Wiggens Learns His Manners at the Four Seasons not only takes place in one of Manhattan’s greatest power lunch/fancy dinner institutions, it was actually co-authored by Four Seasons co-owner Alex von Bidder. It features Wiggens the Chocolate Lab, charmingly illustrated by Leslie McGuirk, a puppy who starts out a little uh…rambunctious? (Not that I know kids like that.) But after heading to the restaurant for a crash course in dining out with a saintly St Bernard, he comes to learn ten lessons about manners.
My favorite: “Always be willing to take a bite of something new.” One can only hope.
The writing is funny, the little buried jokes throughout the pages have my kids giggling, and for a book about eating in a very expensive restaurant, it’s not pretentious at all.

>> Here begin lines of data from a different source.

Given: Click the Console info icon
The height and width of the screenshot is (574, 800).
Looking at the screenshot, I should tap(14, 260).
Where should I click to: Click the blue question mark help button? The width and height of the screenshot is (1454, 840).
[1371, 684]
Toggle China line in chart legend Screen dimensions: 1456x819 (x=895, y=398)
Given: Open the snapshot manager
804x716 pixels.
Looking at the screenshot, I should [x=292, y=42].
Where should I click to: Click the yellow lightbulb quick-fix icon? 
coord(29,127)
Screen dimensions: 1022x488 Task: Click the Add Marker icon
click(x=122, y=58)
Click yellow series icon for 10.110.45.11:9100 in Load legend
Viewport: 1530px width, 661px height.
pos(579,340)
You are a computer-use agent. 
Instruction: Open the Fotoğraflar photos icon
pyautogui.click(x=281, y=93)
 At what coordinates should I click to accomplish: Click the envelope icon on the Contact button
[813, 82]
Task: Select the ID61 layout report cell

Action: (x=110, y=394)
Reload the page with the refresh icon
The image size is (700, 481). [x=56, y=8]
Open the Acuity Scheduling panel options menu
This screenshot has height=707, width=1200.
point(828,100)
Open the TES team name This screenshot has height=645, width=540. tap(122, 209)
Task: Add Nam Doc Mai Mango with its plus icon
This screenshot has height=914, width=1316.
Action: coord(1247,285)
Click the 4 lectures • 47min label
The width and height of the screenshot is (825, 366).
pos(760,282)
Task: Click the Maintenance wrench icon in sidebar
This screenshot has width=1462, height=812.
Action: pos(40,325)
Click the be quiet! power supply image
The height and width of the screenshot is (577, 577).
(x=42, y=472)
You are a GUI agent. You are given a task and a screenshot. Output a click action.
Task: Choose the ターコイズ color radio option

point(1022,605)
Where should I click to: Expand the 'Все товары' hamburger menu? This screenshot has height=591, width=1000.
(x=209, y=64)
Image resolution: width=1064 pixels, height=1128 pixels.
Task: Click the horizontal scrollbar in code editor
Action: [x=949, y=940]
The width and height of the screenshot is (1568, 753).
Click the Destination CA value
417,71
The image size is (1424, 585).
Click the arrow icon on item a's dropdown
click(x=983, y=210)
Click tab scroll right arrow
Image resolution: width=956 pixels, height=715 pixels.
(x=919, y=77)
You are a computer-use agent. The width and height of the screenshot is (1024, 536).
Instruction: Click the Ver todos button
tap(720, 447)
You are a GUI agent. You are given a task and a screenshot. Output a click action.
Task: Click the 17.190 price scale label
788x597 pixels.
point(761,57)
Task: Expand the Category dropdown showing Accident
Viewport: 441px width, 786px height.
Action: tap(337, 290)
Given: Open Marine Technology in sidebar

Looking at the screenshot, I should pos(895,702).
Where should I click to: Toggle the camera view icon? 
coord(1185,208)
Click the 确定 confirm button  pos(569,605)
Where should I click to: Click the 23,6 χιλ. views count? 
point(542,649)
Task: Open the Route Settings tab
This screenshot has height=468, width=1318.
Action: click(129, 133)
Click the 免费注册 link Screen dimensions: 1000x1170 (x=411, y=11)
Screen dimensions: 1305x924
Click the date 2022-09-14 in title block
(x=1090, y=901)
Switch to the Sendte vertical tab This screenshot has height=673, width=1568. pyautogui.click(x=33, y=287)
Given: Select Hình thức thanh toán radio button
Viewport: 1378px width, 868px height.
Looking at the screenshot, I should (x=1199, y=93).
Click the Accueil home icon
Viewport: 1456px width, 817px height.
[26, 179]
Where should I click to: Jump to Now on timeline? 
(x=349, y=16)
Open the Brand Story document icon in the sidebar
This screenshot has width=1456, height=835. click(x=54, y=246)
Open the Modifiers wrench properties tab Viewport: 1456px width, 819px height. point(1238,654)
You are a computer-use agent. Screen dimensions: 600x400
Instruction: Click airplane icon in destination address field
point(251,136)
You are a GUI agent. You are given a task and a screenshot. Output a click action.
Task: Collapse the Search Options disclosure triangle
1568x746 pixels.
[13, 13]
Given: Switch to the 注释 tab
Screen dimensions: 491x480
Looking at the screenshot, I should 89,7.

I love this book for a million reasons, not the least of which is my own adoration of the institution that is the Four Seasons. With the mid-century decor, the jaw-dropping modern art on the walls, the always great people watching (Martha Stewart! Peter Jennings!) and the surprise birthday platters of cotton candy with a candle on top, it’s the place we love to celebrate our special–very special–occasions.
Of course you may know it better as the restaurant where Bethenny got married.
If you’ve been there yourself, your kids will adore recognizing the impressive staircase and the giant Picasso tapestry in the hall. If you’ve never even stepped foot in New York City, it’s still a terrific book on good behavior when dining out. Far better than reading about what’s-her-name at the Plaza who colors on the walls and torments the elevator men.